>> begin QUOTED PASSAGE

‘Waiting for Godot’ Reimagined as Yiddish Kvechathon
“I was told not to worry” Shane Baker, translator from English into Yiddish of Nobelist Samuel Beckett’s “Waiting for Godot” confided post opening night of the New Jewish Rep and Castillo Theatre’s world premiere of “Vartn Af Godot.”
“‘Godot in Yiddish? I barely understand it in English!’” Shane recalled a friend’s reaction. “Don’t worry, it makes more sense in Yiddish,’” replied the Kansas City, Missouri-born Episcopalian Baker. What prompted him to translate Beckett’s baffling “absurd” play into mame lohsn? “There was no ‘Aha!’ inspiration” replied Baker who — in beautifully articulate Litvishn Yiddish — also channels the character Vladimir.
“David called me. He wanted to produce it,” said Baker referring to David Mandelbaum, founder of the New Yiddish Rep, and the production’s artistic director who also portrays the character Estragon as though to the role born.

>> end QUOTED PASSAGE

### WHAT IS NEEDED
In the article on the Yiddish "Waiting for Godot," which character does David Mandelbaum play? Please answer in a few words.

>> begin DATA EXTRACT

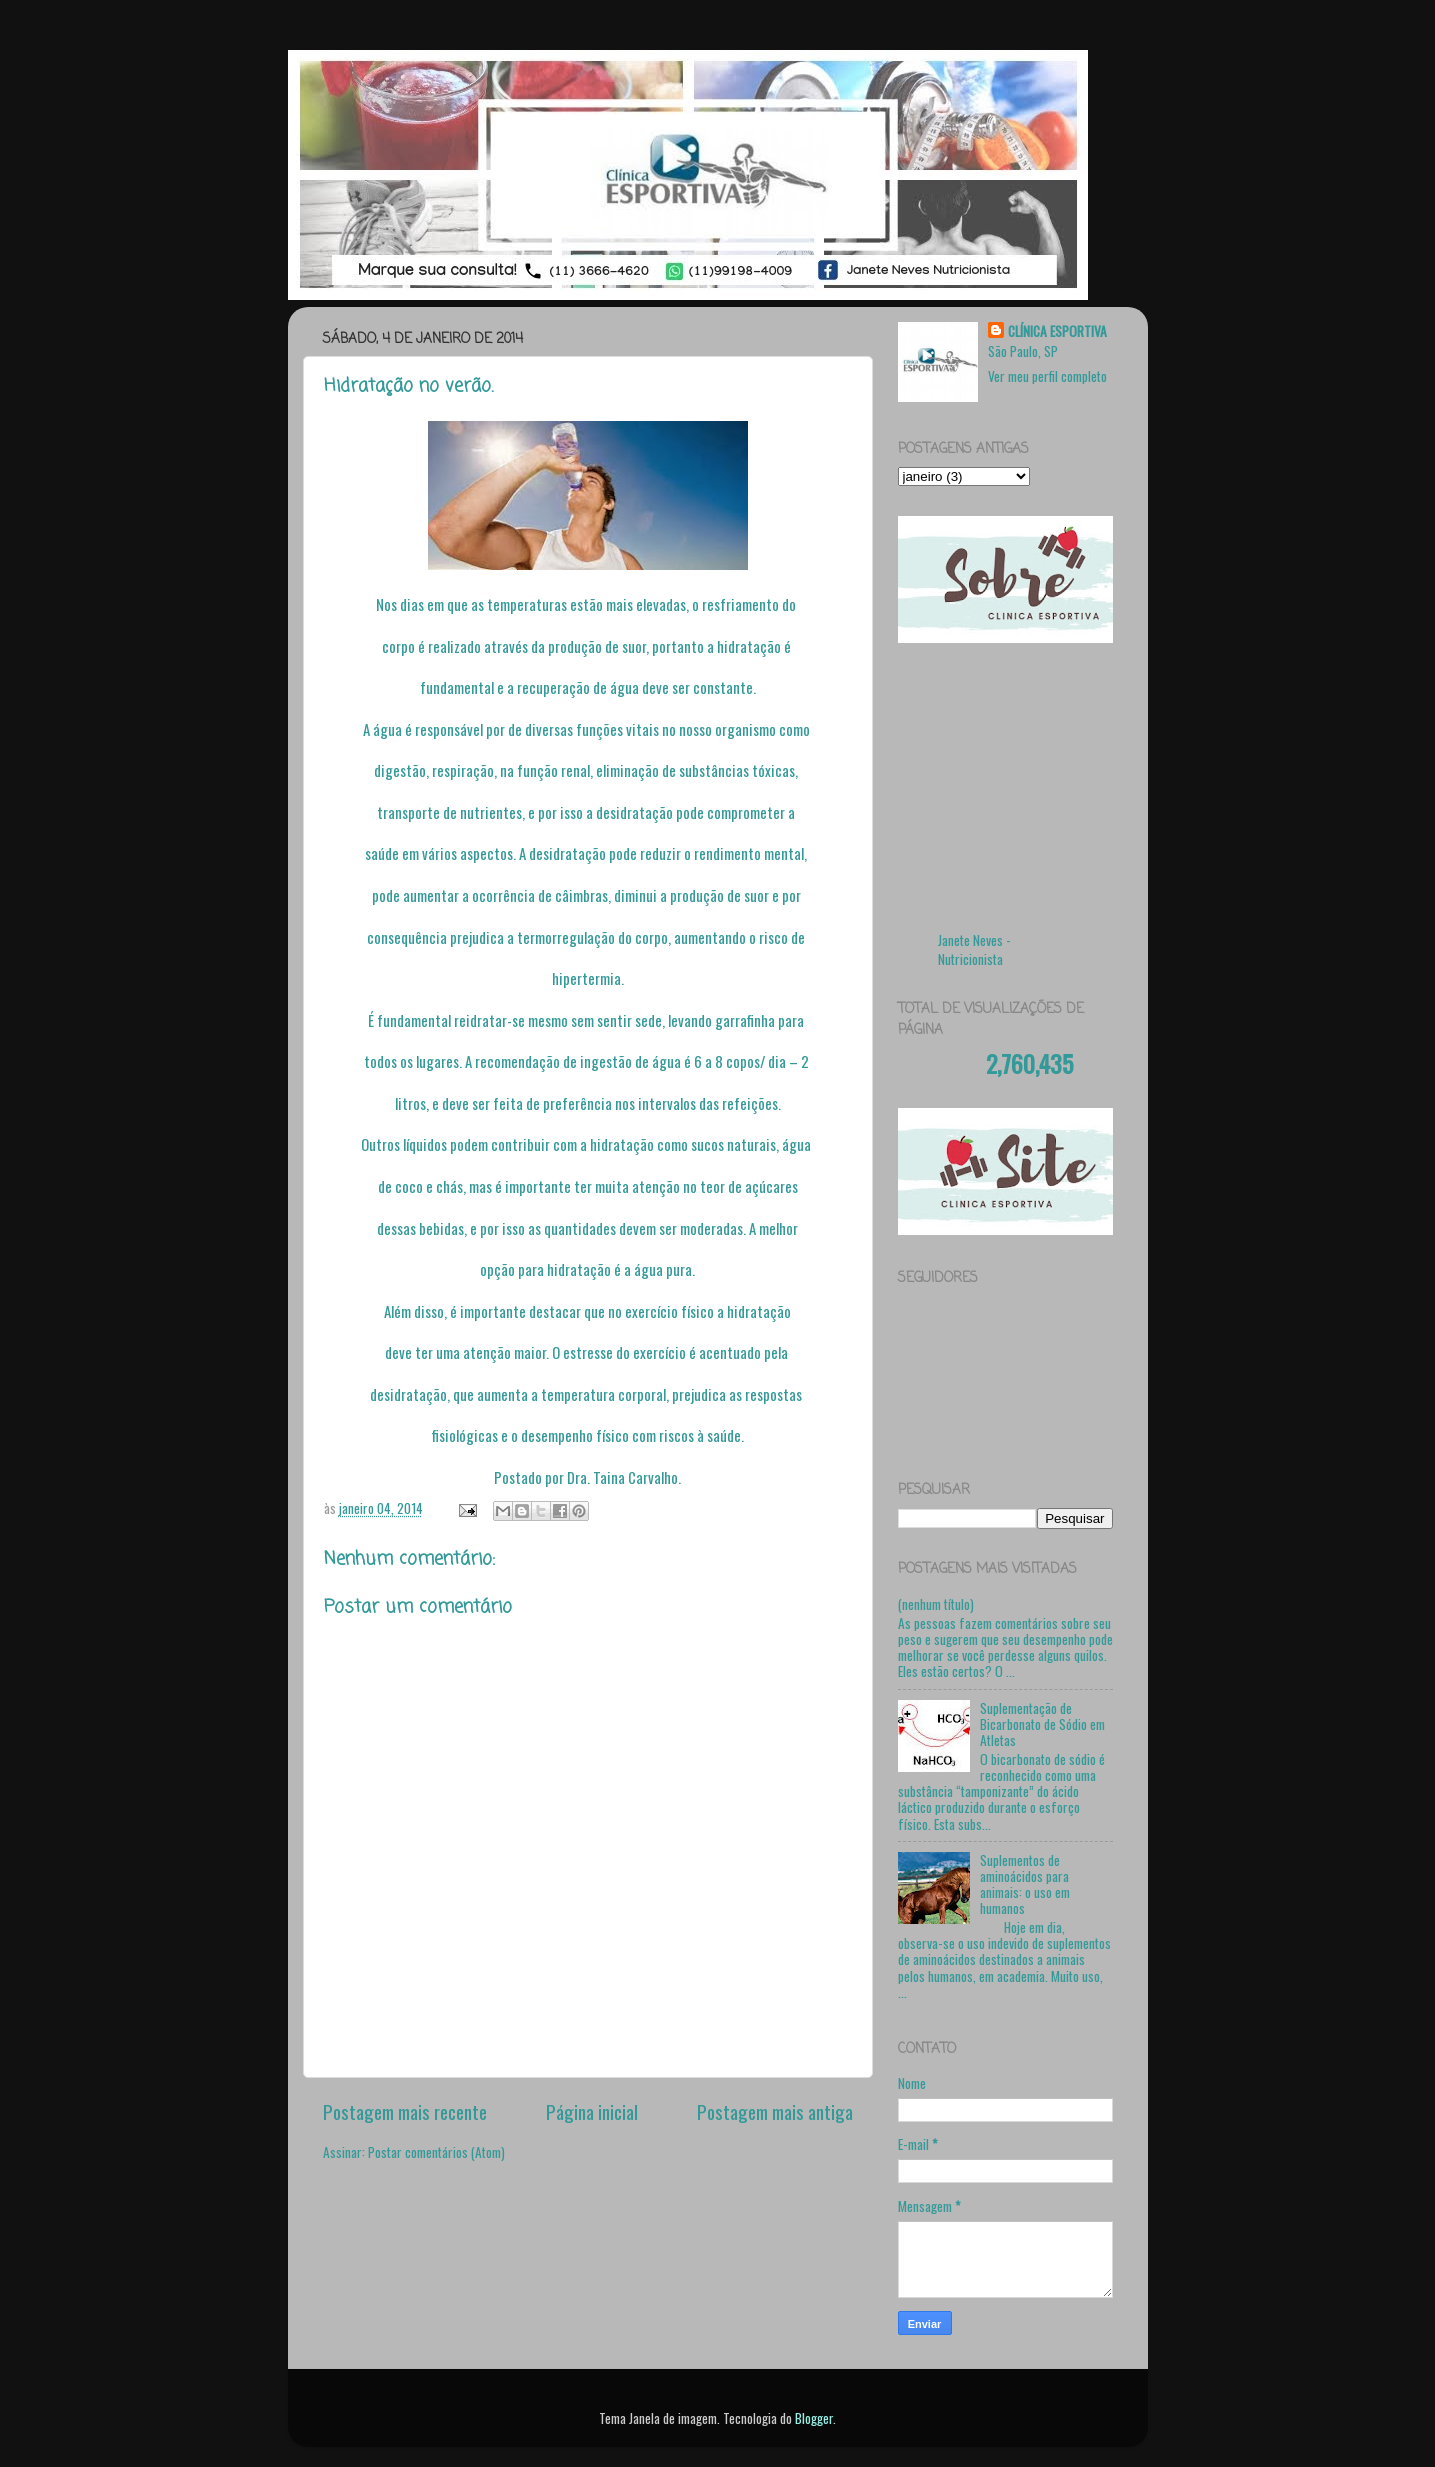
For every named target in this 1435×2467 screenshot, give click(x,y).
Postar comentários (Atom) (436, 2152)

>> end DATA EXTRACT

### SOLUTION FOR THIS EXERCISE
Estragon